(TRY IT) Pictures excluded, copy word for word the lines from the one holding "The height and width of the screenshot is (595, 1059)." through the last line below.

(Stored data)
----

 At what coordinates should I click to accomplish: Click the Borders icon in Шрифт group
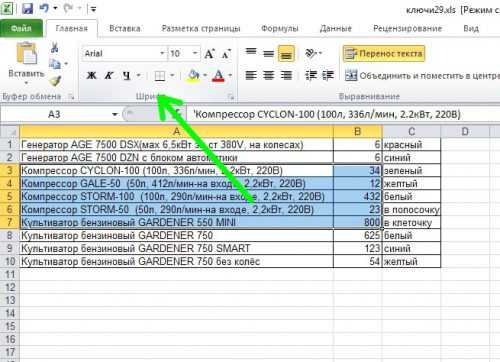[x=160, y=76]
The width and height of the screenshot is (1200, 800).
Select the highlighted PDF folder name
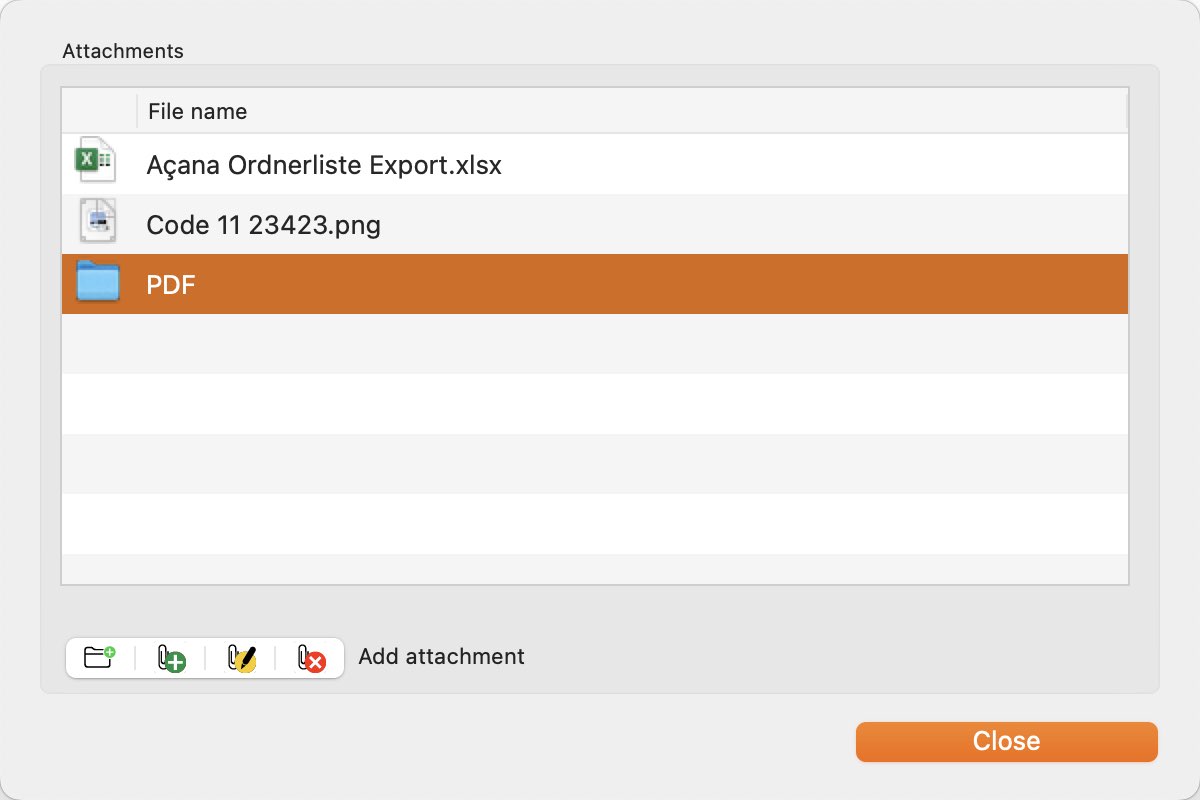[x=171, y=285]
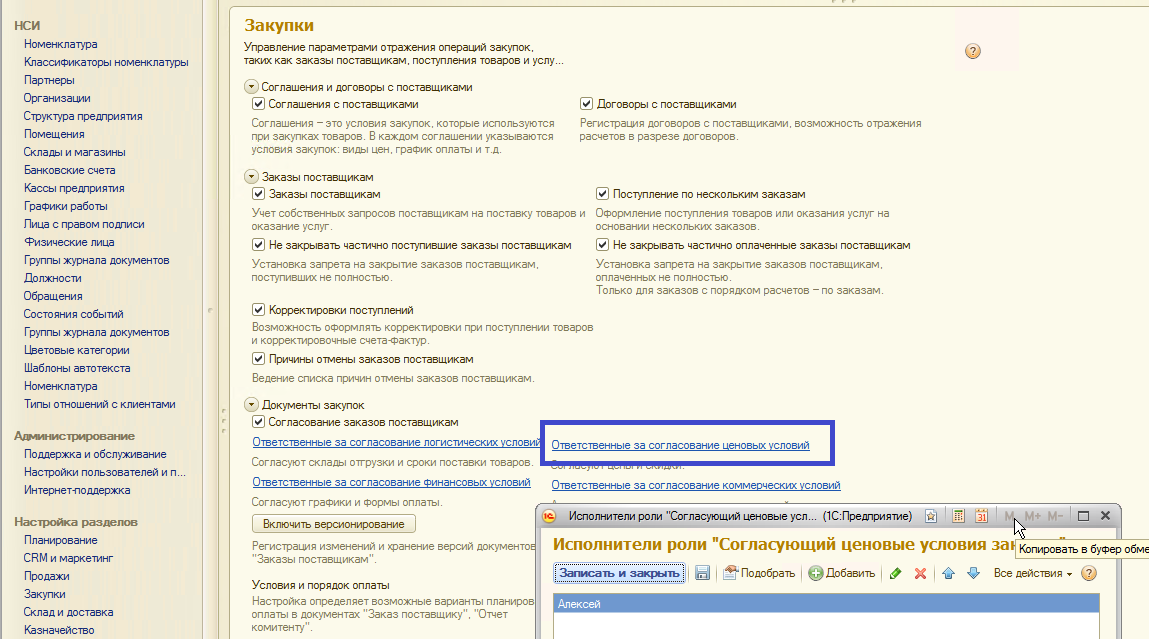Click the green pencil edit icon
The image size is (1149, 639).
click(x=895, y=573)

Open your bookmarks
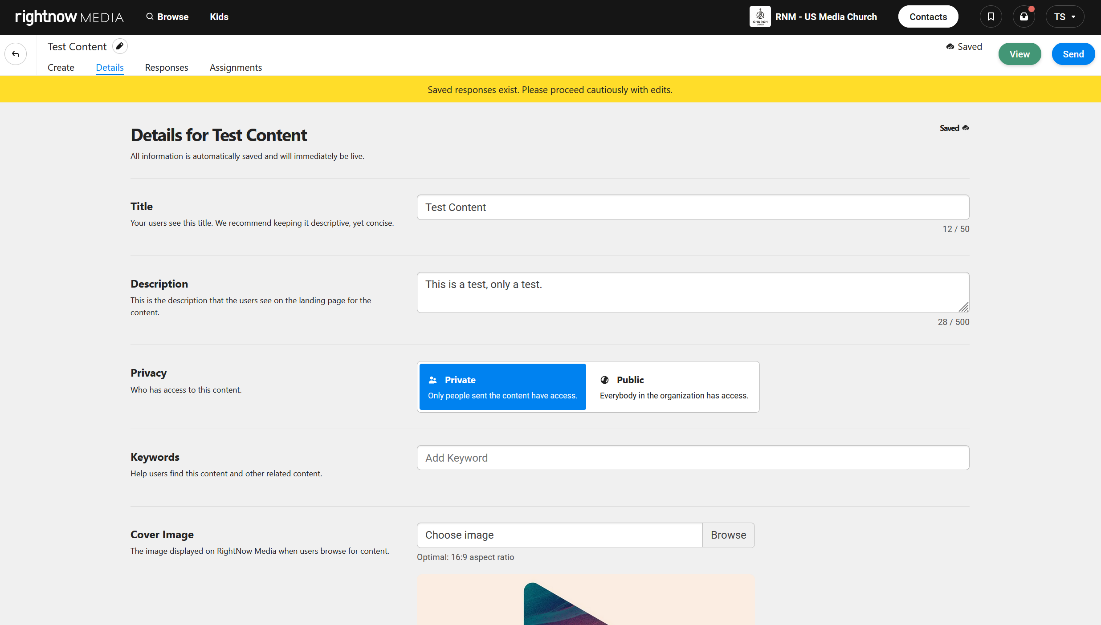[990, 16]
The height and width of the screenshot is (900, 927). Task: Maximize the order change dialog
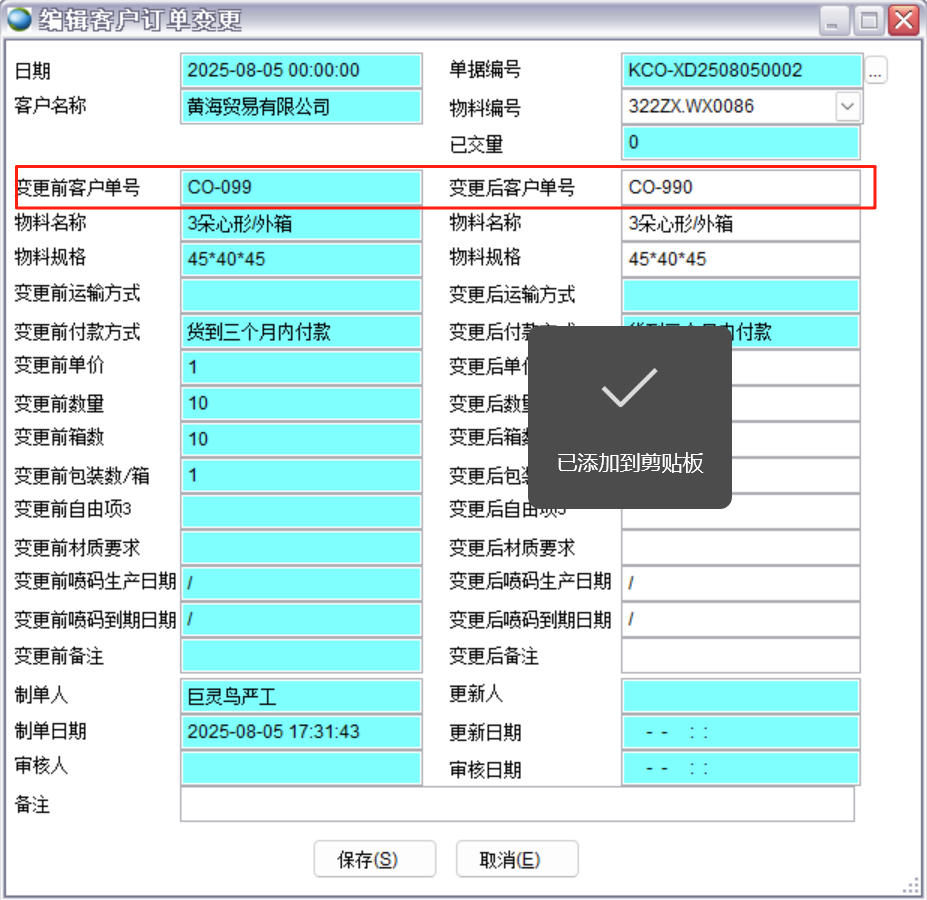pyautogui.click(x=869, y=20)
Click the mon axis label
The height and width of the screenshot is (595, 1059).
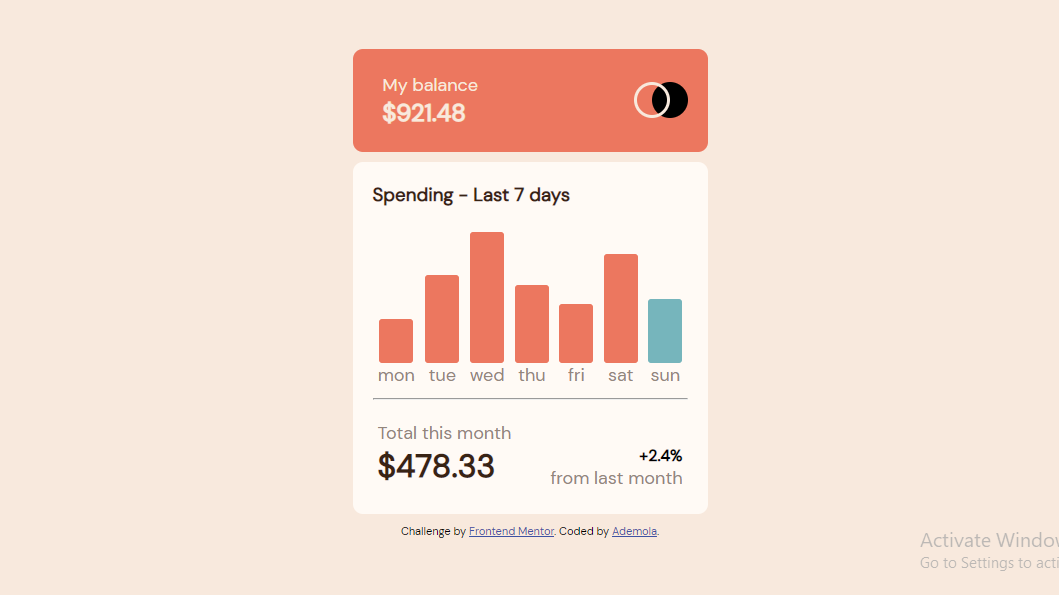pyautogui.click(x=396, y=375)
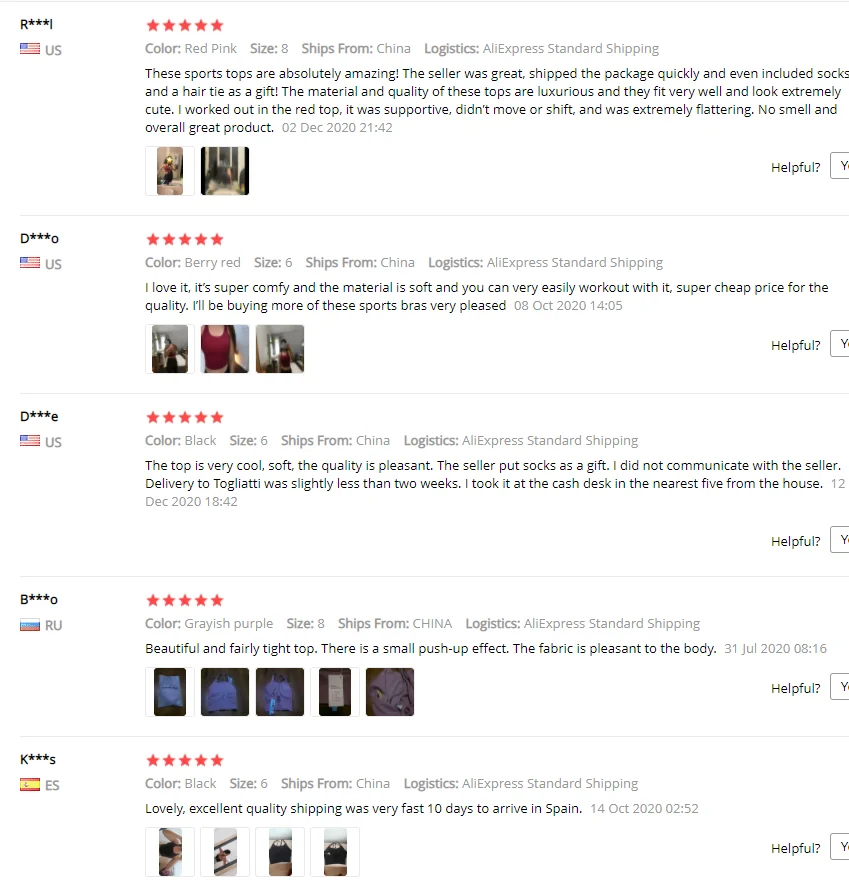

----

(EXERCISE RESULT)
The height and width of the screenshot is (595, 1059).
pyautogui.click(x=396, y=375)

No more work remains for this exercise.